Author: Lisa Jewell
Publisher: Century (Penguin Random House)
It all begins with an impulsive decision.
Podcaster Alix Summer has an accidental meeting with a woman who is her “birthday twin”, and also shares other elements of her past. When the other woman, Josie Fair, urges Alix to make a podcast about their common backgrounds, Alix agrees.
But, as she delves further into Josie’s story, Alix is torn between regret at her decision and the desire to uncover the truth. Josie’s relationships with her husband, mother and children seem chaotic, disturbing and intriguing. It’s the intrigue that sustains Alix as she pursues the truth about Jodie’s life.
As she plunges deeper, Alix is forced to question the strength of her own marriage. And as her fascination with Josie‘s story escalates, so too does her anxiety at its increasing intrusion in her own life.
In seeking the truth, she discovers some facts that seem too terrible to believe. Is she uncovering abuse? violence? excessive control? excessive neglect?

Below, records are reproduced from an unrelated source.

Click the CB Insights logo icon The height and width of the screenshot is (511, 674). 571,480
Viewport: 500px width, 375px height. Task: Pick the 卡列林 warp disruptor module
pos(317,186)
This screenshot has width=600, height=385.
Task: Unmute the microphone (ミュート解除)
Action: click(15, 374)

This is bestselling novelist Jewell once more at her best: combining psychological realism with a relentlessly paced plot. The plot is embedded, as the best plots should be, in the actions and motivations of her full cast of characters. No minor character has found their way into this novel accidentally.

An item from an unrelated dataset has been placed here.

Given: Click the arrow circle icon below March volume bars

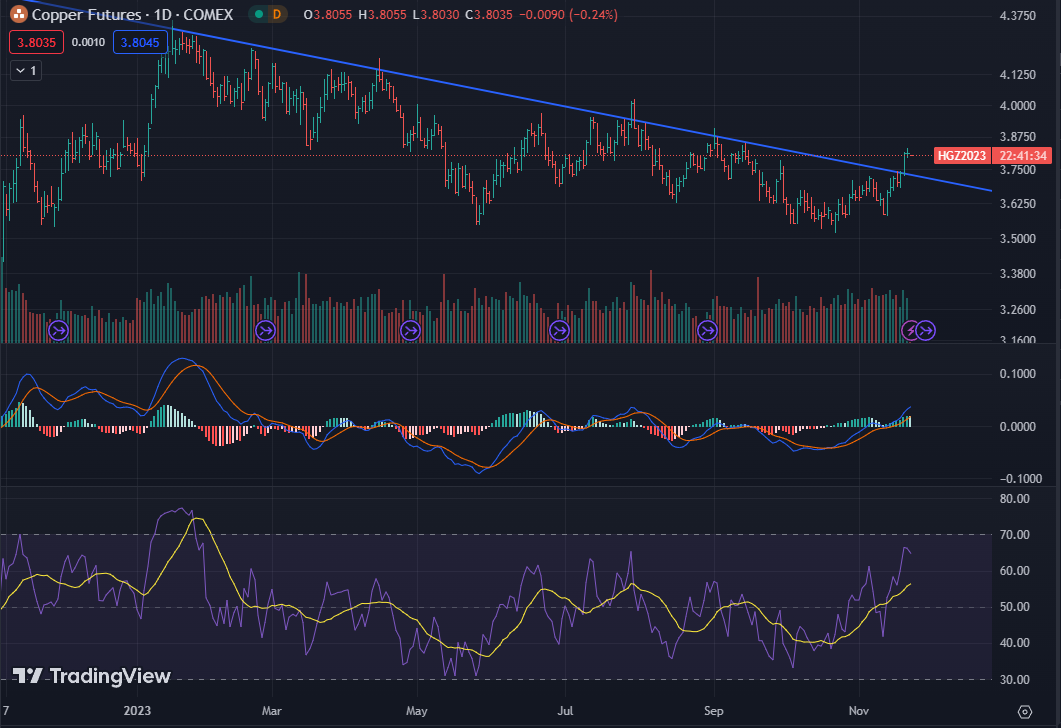Looking at the screenshot, I should (265, 330).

Jewell’s skilful use of the subjective third person narrator enables her to bury her characters’ motivations deep – until they can no longer be hidden.
There is a ring of veracity about this story, given its structure as well as its characterisation. In addition to the narrative that centres on each of the two women in turn, there are transcripts of the podcast, and from a Netflix documentary series on its making.
The most realistic element of this novel, however, is its underlying theme: that the truth is subjective, and sometimes much too hard to bear.